The CX-5 is easily the firmest; you feel bumps passing beneath the car that you wouldn’t even be aware of in the other two. However, the flipside of this is that its body stays remarkably level through corners. The CX-5 grips well, too, although its steering never really provides a great sense of connection with the front wheels.
Tackle the same corners in the Kodiaq and you’ll notice a fraction more body lean. However, it still stays remarkably upright for such a tall car. Its steering is always precise, but is too lightly weighted unless you switch it to its Sport setting, which can be done without stiffening up the suspension. Meanwhile, the Sorento’s steering is vague and unnaturally weighted, and the big Kia sways about the most through twists and turns.

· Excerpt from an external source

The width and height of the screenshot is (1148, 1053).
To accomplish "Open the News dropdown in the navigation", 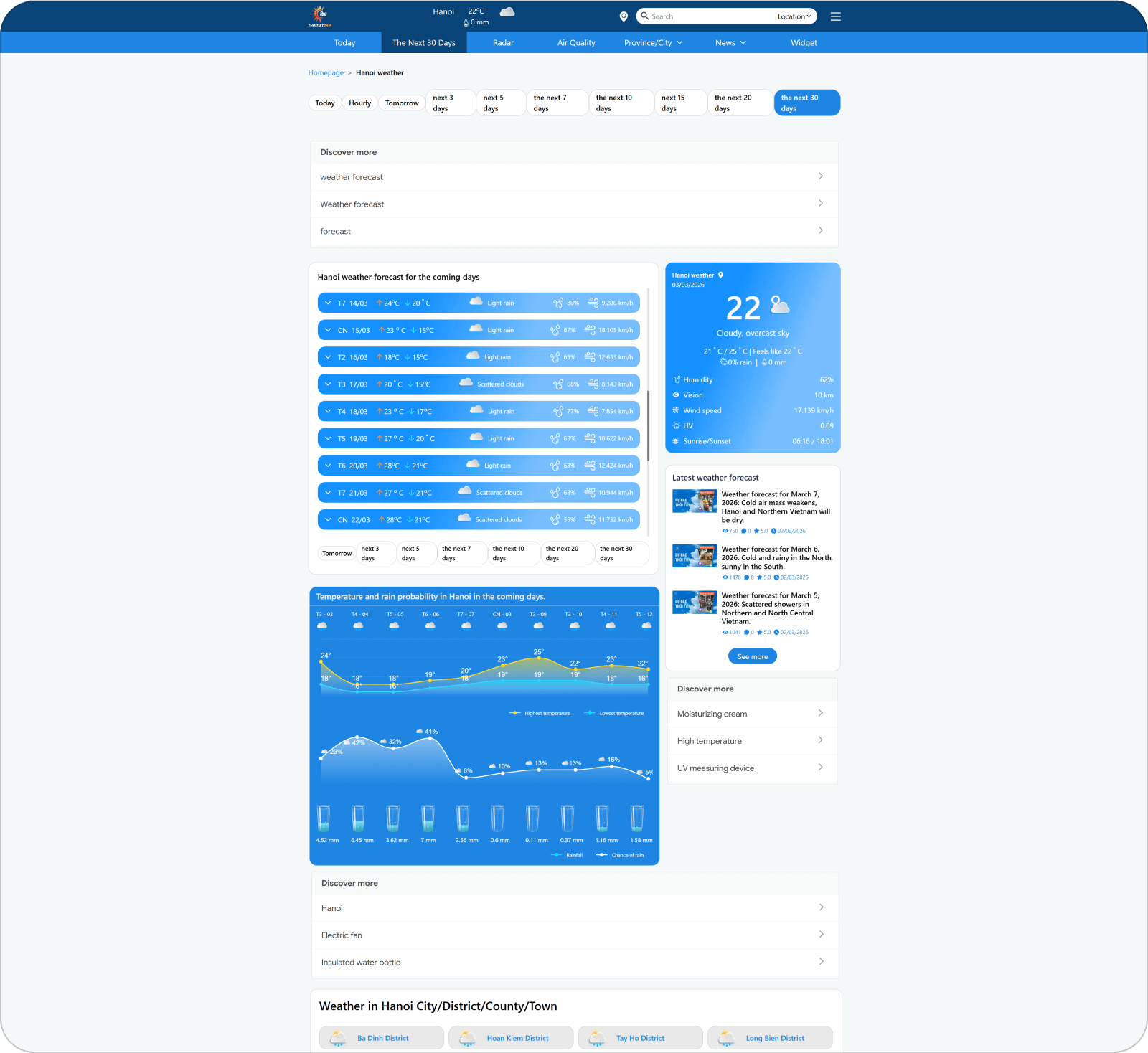I will tap(730, 42).
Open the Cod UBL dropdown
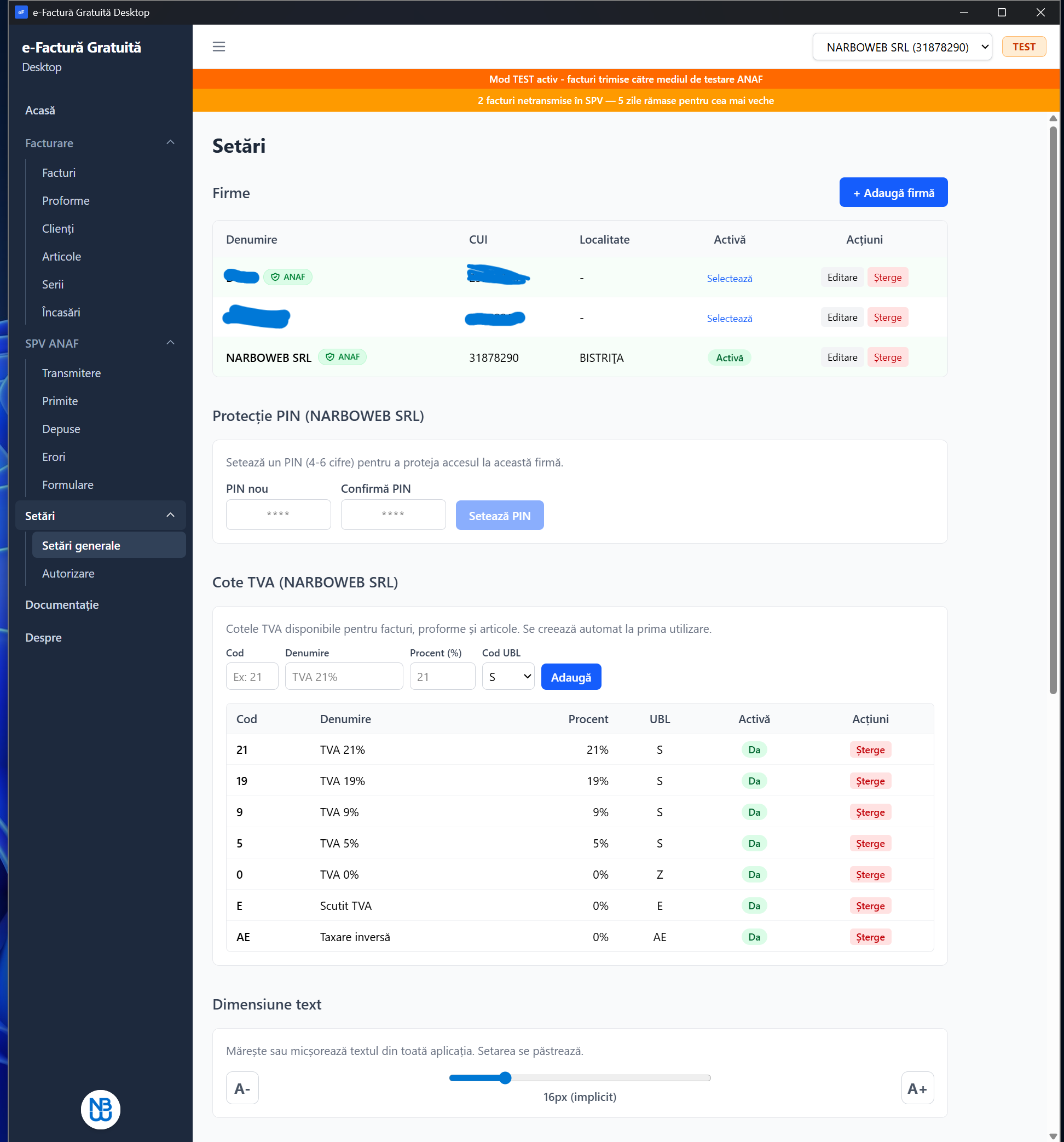The width and height of the screenshot is (1064, 1142). pos(508,677)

The Sorento has by far the most potent engine, however. Put your foot down and it pulls much harder than its rivals at low revs, while acceleration is made even quicker by short gearing. Ultimately, it’ll show the other two a clean pair of heels when you’re in a hurry. The lighter CX-5 isn’t too far behind, though, and its engine is more flexible, continuing to deliver a strong surge of acceleration well above 4000rpm – long after most diesel engines have run out of puff.
In this company, the Kodiaq is a somewhat leisurely performer. Yes, you need to change gear more often than in the others, but the shift is light and precise; the Sorento’s is sloppy, while the CX-5’s is a bit stiff. The Kodiaq’s engine never frustrates, either, with enough punch to cart around seven people without you needing to use the lower reaches of the accelerator.